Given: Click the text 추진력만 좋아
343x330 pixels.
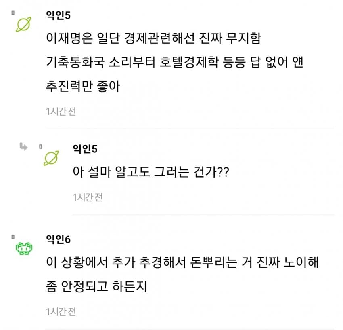Looking at the screenshot, I should [84, 86].
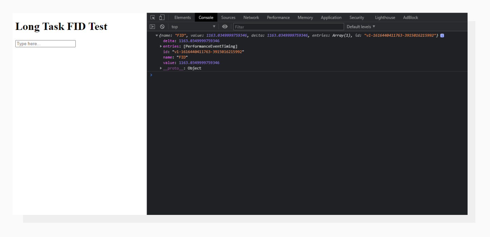The height and width of the screenshot is (237, 490).
Task: Select the inspect element tool
Action: (153, 17)

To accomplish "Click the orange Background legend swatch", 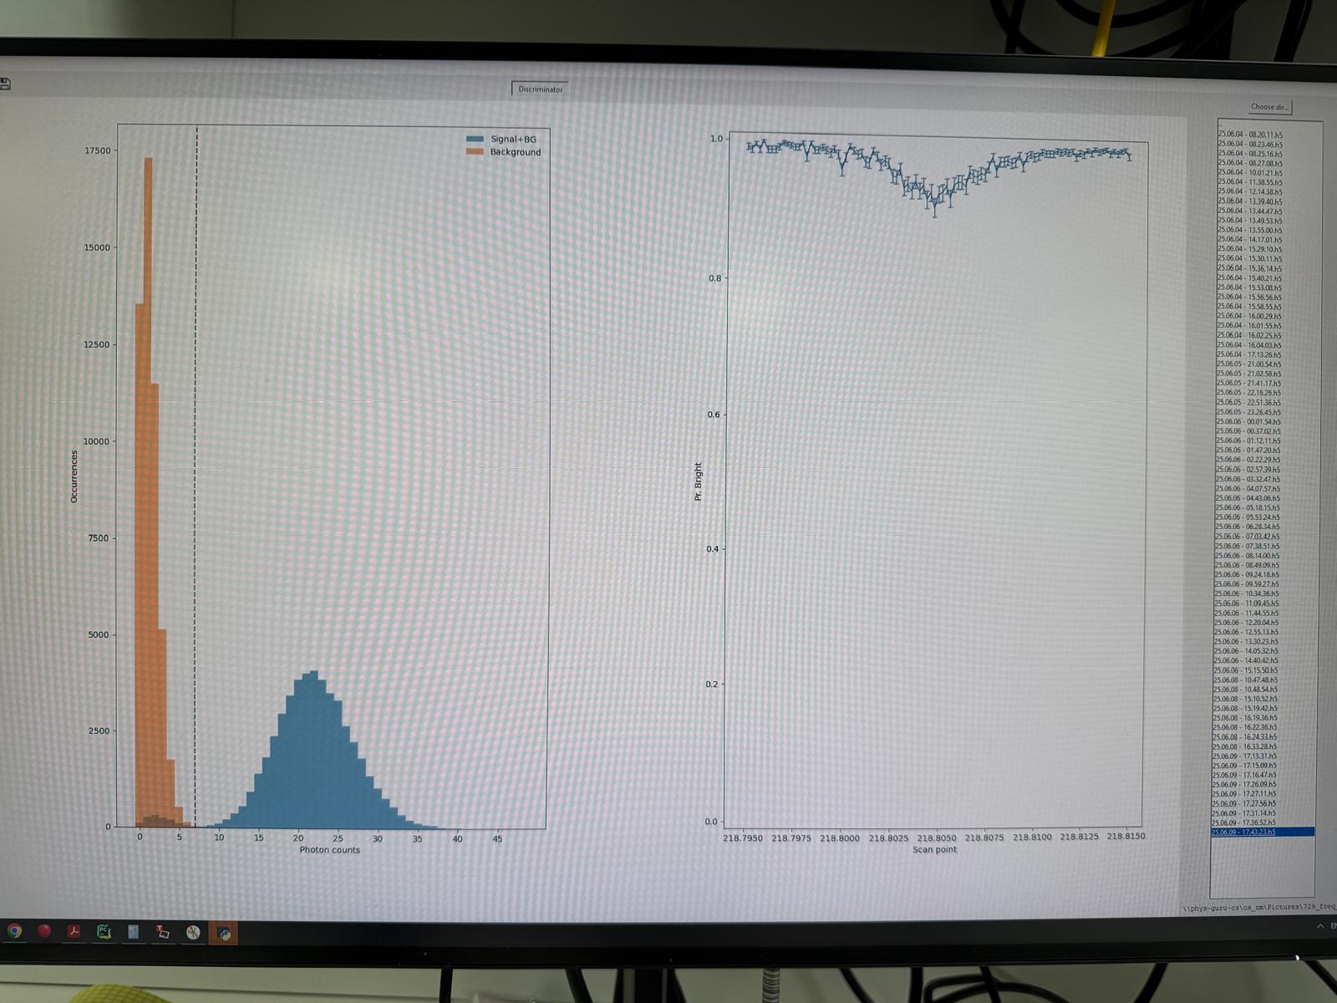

════

*What the task requires*: Since pictures are not part of the copy, set down only the remaining data exactly.

*Solution for this task*:
Given: Click the text 추진력만 좋아
343x330 pixels.
Looking at the screenshot, I should [84, 86].
The height and width of the screenshot is (237, 490).
Task: Select the inspect element tool
Action: (153, 17)

To accomplish "Click the orange Background legend swatch", 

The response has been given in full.